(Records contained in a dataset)
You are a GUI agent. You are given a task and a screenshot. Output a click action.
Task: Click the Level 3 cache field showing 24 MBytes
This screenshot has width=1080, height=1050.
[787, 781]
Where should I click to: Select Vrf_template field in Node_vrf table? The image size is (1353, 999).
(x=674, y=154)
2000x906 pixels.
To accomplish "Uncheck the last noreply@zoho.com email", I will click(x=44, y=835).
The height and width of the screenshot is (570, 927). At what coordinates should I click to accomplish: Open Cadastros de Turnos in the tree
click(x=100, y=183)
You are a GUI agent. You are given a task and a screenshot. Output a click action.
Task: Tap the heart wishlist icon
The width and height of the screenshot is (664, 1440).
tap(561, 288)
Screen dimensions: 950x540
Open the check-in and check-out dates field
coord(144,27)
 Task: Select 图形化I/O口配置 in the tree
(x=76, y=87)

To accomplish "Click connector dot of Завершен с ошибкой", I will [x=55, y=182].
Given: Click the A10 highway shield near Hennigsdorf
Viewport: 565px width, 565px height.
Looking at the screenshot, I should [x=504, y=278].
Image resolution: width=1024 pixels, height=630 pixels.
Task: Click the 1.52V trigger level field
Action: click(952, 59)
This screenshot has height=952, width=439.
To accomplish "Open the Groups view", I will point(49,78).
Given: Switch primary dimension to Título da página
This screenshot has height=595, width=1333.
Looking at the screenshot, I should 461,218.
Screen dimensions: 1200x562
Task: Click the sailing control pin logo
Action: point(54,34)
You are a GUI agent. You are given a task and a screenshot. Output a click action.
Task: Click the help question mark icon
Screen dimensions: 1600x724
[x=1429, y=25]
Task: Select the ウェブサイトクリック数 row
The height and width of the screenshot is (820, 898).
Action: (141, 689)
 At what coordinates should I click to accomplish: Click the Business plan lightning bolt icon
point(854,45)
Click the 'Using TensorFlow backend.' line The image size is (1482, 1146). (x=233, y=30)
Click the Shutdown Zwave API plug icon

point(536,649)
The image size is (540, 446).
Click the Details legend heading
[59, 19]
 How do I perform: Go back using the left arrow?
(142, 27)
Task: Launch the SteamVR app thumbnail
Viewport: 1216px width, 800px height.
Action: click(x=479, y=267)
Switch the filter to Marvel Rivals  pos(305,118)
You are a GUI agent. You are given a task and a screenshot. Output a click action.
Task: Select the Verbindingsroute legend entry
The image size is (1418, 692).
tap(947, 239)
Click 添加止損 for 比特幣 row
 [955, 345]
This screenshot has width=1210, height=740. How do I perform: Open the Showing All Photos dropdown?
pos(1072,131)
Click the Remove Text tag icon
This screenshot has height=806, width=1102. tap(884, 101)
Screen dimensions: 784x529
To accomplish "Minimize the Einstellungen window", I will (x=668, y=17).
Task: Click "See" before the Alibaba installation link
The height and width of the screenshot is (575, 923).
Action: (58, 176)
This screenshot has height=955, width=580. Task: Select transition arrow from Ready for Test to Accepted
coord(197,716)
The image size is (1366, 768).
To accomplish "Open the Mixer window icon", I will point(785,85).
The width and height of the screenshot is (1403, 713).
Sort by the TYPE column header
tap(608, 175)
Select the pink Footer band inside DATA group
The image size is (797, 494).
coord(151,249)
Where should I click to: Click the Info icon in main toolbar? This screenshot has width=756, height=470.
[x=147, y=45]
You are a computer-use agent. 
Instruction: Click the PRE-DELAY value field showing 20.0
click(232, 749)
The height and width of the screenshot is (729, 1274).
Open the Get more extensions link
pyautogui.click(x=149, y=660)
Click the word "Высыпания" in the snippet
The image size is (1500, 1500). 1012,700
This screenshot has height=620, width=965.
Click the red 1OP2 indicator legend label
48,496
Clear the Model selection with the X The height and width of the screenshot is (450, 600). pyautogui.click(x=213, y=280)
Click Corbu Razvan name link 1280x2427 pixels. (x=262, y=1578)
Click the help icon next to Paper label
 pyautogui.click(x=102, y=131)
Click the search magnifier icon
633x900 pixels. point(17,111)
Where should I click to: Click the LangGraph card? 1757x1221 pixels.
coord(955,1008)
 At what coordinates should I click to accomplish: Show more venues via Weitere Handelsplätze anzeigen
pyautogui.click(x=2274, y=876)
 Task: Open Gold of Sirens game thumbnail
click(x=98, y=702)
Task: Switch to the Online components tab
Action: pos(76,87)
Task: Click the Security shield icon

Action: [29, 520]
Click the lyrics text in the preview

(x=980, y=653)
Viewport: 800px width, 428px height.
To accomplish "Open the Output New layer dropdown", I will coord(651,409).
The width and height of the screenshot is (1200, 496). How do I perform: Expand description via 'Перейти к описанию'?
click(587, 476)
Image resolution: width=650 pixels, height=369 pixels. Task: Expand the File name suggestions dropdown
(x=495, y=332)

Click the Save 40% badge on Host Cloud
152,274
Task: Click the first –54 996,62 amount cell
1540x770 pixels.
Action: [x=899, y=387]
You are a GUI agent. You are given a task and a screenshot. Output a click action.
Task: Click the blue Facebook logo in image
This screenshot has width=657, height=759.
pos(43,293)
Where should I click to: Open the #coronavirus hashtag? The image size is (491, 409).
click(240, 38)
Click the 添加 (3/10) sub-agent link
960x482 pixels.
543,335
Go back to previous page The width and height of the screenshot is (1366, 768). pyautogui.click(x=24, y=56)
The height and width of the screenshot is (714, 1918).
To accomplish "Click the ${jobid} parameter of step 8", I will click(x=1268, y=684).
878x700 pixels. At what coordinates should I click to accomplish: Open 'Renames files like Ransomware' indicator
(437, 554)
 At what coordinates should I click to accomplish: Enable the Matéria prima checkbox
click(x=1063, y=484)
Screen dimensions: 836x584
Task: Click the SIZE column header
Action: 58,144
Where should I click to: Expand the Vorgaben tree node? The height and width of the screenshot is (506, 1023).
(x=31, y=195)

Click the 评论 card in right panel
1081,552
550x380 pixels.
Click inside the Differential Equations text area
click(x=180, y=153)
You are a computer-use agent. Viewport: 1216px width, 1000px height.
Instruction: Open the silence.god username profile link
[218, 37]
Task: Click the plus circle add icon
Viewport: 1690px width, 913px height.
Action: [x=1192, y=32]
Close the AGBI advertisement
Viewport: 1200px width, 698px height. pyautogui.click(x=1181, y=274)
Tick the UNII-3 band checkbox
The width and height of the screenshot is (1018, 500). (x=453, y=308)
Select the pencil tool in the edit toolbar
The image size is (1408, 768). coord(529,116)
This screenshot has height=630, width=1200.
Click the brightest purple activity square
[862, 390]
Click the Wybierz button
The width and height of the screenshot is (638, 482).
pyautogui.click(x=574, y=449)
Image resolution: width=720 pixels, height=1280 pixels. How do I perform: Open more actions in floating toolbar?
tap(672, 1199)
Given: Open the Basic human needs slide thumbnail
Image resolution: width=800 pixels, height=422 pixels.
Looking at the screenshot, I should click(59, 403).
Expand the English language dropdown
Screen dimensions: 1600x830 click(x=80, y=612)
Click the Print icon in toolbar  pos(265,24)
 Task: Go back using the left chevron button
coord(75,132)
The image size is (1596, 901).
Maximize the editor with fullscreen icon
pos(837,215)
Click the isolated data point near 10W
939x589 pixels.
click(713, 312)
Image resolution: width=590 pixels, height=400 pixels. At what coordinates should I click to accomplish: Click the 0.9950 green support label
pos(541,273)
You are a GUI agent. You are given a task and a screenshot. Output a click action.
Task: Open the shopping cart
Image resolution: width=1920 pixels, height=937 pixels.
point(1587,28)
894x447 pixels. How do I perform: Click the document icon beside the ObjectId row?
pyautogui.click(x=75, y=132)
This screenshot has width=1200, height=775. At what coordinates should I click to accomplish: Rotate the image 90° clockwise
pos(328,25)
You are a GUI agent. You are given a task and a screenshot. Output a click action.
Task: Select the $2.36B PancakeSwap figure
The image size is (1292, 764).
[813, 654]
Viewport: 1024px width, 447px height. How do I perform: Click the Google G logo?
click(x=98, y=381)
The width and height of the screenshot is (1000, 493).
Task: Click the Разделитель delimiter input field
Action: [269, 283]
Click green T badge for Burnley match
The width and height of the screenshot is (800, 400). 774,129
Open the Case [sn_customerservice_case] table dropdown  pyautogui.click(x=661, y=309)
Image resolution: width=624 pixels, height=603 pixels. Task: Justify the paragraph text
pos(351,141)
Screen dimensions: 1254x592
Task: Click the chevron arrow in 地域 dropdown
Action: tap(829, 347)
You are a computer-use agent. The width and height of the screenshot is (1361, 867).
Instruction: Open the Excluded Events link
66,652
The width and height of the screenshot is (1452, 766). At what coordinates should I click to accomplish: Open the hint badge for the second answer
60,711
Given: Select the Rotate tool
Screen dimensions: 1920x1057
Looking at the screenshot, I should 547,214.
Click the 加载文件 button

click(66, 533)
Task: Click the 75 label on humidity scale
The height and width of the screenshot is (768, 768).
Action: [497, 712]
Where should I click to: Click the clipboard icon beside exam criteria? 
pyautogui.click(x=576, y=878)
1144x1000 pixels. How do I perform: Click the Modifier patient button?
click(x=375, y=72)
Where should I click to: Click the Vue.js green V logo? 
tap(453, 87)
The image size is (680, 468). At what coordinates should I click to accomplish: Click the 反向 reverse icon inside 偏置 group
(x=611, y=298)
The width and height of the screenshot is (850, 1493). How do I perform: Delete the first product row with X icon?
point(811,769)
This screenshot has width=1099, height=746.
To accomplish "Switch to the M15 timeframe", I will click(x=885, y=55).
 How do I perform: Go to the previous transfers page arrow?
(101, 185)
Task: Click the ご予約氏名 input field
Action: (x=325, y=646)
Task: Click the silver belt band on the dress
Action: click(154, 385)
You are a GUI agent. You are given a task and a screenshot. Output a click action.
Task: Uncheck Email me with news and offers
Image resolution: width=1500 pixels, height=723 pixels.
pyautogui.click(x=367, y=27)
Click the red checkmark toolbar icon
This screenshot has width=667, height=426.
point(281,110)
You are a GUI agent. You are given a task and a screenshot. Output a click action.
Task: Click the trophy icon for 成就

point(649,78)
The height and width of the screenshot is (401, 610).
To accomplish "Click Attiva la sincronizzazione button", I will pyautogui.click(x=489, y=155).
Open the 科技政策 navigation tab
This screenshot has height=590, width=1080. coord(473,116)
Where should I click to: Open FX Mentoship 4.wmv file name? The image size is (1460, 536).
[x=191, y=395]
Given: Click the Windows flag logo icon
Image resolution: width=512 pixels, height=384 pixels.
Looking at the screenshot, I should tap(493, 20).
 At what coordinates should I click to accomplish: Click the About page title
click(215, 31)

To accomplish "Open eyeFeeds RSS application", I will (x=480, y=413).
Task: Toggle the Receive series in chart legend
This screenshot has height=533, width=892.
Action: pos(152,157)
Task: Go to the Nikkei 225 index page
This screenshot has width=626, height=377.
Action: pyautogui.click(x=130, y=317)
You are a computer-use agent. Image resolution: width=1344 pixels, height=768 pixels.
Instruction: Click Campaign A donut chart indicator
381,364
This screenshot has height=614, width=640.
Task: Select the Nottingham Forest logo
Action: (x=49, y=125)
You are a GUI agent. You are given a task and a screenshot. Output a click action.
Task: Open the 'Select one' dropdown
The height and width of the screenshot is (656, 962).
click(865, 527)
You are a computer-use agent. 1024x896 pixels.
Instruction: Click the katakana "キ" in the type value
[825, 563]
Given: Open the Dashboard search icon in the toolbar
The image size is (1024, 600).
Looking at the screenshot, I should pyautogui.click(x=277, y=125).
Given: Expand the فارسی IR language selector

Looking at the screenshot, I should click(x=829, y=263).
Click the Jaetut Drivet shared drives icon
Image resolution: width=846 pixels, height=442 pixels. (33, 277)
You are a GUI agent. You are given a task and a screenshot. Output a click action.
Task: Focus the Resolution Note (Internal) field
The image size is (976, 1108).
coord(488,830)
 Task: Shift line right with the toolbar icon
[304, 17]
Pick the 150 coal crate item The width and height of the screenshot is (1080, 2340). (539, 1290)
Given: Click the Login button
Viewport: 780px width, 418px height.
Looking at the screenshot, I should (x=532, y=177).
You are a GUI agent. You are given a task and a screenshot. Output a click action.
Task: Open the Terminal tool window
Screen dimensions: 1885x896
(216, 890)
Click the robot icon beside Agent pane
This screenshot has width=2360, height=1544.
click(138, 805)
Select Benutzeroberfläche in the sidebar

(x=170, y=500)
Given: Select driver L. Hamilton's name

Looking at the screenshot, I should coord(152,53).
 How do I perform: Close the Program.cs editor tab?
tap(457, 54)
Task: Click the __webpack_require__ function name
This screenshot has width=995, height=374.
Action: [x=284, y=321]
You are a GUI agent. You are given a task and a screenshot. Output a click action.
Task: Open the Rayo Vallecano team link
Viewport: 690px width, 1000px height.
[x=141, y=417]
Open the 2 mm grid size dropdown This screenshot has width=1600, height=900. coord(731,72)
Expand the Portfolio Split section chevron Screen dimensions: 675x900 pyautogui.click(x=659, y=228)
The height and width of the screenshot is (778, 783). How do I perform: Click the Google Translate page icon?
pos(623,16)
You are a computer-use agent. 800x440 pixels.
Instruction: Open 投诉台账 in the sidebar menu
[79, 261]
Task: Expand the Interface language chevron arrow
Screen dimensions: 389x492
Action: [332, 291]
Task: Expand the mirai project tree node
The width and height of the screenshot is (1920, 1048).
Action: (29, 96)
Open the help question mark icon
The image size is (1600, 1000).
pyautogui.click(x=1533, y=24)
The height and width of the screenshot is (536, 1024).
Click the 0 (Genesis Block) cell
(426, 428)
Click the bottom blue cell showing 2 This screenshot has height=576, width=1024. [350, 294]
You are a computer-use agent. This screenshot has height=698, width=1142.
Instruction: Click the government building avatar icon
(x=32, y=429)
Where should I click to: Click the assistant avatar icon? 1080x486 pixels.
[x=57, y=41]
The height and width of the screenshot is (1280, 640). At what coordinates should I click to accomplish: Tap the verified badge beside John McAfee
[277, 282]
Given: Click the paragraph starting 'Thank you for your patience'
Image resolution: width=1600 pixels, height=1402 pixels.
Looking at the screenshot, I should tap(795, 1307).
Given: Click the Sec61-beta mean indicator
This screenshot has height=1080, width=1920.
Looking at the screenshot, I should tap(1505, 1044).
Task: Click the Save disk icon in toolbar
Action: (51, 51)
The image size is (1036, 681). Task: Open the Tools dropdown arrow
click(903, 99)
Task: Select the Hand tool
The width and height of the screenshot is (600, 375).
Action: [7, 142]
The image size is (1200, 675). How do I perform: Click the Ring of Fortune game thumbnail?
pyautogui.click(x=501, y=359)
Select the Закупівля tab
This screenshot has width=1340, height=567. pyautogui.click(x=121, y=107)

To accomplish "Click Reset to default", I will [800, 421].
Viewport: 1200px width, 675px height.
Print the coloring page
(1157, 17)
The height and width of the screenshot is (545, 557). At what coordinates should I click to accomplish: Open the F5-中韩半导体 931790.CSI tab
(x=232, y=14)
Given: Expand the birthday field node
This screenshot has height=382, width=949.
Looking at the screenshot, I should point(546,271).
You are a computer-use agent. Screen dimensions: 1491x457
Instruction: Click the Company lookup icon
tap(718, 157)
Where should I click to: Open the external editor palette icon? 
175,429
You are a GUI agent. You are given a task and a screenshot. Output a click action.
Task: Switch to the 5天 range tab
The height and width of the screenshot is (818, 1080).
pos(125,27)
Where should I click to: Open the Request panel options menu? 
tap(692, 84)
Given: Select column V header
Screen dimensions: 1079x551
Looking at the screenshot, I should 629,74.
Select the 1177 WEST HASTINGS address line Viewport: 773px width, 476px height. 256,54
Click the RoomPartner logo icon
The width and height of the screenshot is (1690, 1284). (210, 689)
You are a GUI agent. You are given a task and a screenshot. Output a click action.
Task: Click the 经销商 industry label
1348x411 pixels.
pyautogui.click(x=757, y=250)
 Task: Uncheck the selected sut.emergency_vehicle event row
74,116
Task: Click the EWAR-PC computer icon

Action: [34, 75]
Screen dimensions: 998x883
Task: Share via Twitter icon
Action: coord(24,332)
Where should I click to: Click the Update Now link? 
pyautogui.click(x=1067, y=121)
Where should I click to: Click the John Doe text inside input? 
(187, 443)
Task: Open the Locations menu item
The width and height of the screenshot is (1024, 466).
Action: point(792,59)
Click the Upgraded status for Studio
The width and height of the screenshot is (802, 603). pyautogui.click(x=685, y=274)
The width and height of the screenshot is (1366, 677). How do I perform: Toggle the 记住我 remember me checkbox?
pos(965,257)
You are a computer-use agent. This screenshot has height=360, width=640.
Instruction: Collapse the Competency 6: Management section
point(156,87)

● **How to complete this task**
Please write out, exactly as they appear above, only the lines in the stretch from the line with "Click the Save 40% badge on Host Cloud" through the line with "You are a computer-use agent. Viewport: 1216px".

● **Response below**
Click the Save 40% badge on Host Cloud
152,274
Task: Click the first –54 996,62 amount cell
1540x770 pixels.
Action: [x=899, y=387]
You are a GUI agent. You are given a task and a screenshot. Output a click action.
Task: Click the blue Facebook logo in image
This screenshot has width=657, height=759.
pos(43,293)
Where should I click to: Open the #coronavirus hashtag? The image size is (491, 409).
click(240, 38)
Click the 添加 (3/10) sub-agent link
960x482 pixels.
543,335
Go back to previous page The width and height of the screenshot is (1366, 768). pyautogui.click(x=24, y=56)
The height and width of the screenshot is (714, 1918).
To accomplish "Click the ${jobid} parameter of step 8", I will click(x=1268, y=684).
878x700 pixels. At what coordinates should I click to accomplish: Open 'Renames files like Ransomware' indicator
(437, 554)
 At what coordinates should I click to accomplish: Enable the Matéria prima checkbox
click(x=1063, y=484)
Screen dimensions: 836x584
Task: Click the SIZE column header
Action: 58,144
Where should I click to: Expand the Vorgaben tree node? The height and width of the screenshot is (506, 1023).
(x=31, y=195)

Click the 评论 card in right panel
1081,552
550x380 pixels.
Click inside the Differential Equations text area
click(x=180, y=153)
You are a computer-use agent. Viewport: 1216px width, 1000px height.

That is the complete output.